Sequestro di beni mafiosi per 7 milioni

Stefano Serafini

Beni mobili e immobili per oltre sette milioni di euro, nelle disponibilità di tre affiliati alla cosca criminale calabrese degli “Scerbo”, sono stati sequestrati dai finanzieri del Comando Provinciale di Crotone. La pesante misura cautelare, disposta dai magistrati del locale Tribunale, è giunta al termine di una lunga indagine patrimoniale che le Fiamme Gialle crotonesi stavano conducendo nei confronti di alcuni esponenti della criminalità organizzata locale. La cosca degli “Scerbo”, in particolare, era già stata al centro di attenzioni investigative nell’ambito di un’importante operazione antimafia che, nel giugno del 2009, aveva portato alla luce molteplici episodi estorsivi ed intimidazioni perpetrate in danno di alcuni imprenditori di un rinomato villaggio turistico del crotonese.
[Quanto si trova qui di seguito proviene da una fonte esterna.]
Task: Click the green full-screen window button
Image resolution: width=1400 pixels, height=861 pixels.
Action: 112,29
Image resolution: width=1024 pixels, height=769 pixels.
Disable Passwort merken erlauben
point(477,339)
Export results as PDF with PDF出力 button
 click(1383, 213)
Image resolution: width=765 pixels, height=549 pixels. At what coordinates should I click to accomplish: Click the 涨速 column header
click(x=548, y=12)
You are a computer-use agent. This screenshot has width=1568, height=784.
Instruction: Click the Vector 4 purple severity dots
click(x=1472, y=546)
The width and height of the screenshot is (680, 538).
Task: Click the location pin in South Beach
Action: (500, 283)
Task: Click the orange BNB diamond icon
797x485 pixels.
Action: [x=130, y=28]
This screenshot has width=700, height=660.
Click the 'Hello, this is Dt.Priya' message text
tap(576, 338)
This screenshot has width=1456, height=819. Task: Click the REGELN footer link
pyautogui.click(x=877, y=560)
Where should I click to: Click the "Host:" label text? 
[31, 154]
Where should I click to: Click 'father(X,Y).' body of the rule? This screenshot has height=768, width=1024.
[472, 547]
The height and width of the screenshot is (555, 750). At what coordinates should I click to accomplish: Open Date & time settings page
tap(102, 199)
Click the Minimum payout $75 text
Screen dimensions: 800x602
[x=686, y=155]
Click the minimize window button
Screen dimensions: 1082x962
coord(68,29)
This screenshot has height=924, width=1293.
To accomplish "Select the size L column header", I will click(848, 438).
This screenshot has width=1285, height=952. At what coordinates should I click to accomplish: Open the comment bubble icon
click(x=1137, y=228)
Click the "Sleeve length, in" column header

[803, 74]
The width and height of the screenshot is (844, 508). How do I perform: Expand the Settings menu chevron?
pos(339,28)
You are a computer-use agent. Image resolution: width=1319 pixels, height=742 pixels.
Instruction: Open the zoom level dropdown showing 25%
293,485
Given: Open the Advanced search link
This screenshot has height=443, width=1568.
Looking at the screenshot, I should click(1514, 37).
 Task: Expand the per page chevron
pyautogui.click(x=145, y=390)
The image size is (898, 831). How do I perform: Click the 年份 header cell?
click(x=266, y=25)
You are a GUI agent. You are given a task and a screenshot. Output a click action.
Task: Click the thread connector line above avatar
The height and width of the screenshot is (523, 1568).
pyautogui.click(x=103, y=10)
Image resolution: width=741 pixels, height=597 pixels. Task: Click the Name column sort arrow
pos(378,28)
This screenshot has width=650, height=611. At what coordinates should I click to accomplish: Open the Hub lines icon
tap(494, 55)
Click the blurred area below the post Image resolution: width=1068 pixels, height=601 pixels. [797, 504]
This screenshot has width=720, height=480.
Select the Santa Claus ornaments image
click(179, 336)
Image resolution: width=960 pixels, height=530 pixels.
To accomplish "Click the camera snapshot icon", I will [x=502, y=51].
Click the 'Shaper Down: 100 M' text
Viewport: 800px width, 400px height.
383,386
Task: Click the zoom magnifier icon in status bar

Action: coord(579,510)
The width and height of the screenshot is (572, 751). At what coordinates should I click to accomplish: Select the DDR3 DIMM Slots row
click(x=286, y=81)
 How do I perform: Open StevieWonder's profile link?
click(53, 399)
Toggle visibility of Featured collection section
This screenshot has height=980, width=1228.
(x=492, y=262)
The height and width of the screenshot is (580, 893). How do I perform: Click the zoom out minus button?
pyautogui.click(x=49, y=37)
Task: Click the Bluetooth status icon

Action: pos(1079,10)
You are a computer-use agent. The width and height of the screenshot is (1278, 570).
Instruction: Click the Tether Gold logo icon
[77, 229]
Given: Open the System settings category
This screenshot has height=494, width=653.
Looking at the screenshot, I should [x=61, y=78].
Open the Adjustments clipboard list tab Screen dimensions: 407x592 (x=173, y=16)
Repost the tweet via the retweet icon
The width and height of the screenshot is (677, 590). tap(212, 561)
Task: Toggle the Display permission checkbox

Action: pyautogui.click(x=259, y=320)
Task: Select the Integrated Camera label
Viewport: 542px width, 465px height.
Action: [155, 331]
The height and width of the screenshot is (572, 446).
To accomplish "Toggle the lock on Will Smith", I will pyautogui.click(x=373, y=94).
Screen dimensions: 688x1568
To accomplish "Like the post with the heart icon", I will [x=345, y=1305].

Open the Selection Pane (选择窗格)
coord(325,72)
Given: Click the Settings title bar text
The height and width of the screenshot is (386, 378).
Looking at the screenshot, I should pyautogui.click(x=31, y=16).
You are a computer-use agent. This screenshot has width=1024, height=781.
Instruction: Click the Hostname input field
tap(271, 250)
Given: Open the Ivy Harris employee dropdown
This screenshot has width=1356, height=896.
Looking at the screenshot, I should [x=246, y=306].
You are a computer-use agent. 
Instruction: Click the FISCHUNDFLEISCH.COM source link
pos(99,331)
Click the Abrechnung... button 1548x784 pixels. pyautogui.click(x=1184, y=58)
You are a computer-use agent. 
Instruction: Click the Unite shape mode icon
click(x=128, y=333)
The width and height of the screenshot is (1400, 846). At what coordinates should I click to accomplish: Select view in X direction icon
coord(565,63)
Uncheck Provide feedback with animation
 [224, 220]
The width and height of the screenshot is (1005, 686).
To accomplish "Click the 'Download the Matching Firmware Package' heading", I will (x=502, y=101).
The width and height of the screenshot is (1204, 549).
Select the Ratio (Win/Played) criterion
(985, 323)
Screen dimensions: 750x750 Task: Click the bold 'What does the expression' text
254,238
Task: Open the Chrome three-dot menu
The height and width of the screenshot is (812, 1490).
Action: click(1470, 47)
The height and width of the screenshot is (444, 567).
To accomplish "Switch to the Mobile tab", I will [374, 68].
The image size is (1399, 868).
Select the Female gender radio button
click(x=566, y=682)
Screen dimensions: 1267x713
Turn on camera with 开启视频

Gli stessi imprenditori, per anni, avevano dovuto soggiacere a continue vessazioni e intimidazioni, finalizzate all’imposizione dei fornitori che avrebbero dovuto lavorare con l’impresa e finanche per l’assunzione di personale dagli stessi malviventi “segnalato”. A seguito di ciò, i tre destinatari dell’odierno provvedimento di sequestro erano stati tratti in arresto, riportando successivamente pesanti condanne per le quali si trovano tuttora in carcere. Sono stati proprio i precedenti giudiziari dei tre soggetti ad indurre i militari della Guardia di Finanza a richiedere alla Procura Distrettuale Antimafia la delega per l’esecuzione di accertamenti finalizzati all’applicazione di una misura di prevenzione patrimoniale. Le indagini effettuate – estese anche ai componenti dei rispettivi nuclei familiari secondo quanto previsto dalla normativa antimafia – hanno evidenziato, per tutti gli interessati, il conseguimento di redditi assolutamente insufficienti a giustificare l’ingente patrimonio da loro detenuto, costituito da beni immobili, autovetture, disponibilità finanziarie, quote societarie nonché due complessi aziendali per la produzione di calcestruzzo. Il patrimonio complessivo – quantificabile in 7.000.000 di euro – non essendo, in alcuna maniera, riconducibile ai modesti redditi dichiarati è stato dunque ritenuto il frutto di attività criminose svolte negli anni o costituente reimpiego di denaro “sporco” proveniente da delitti.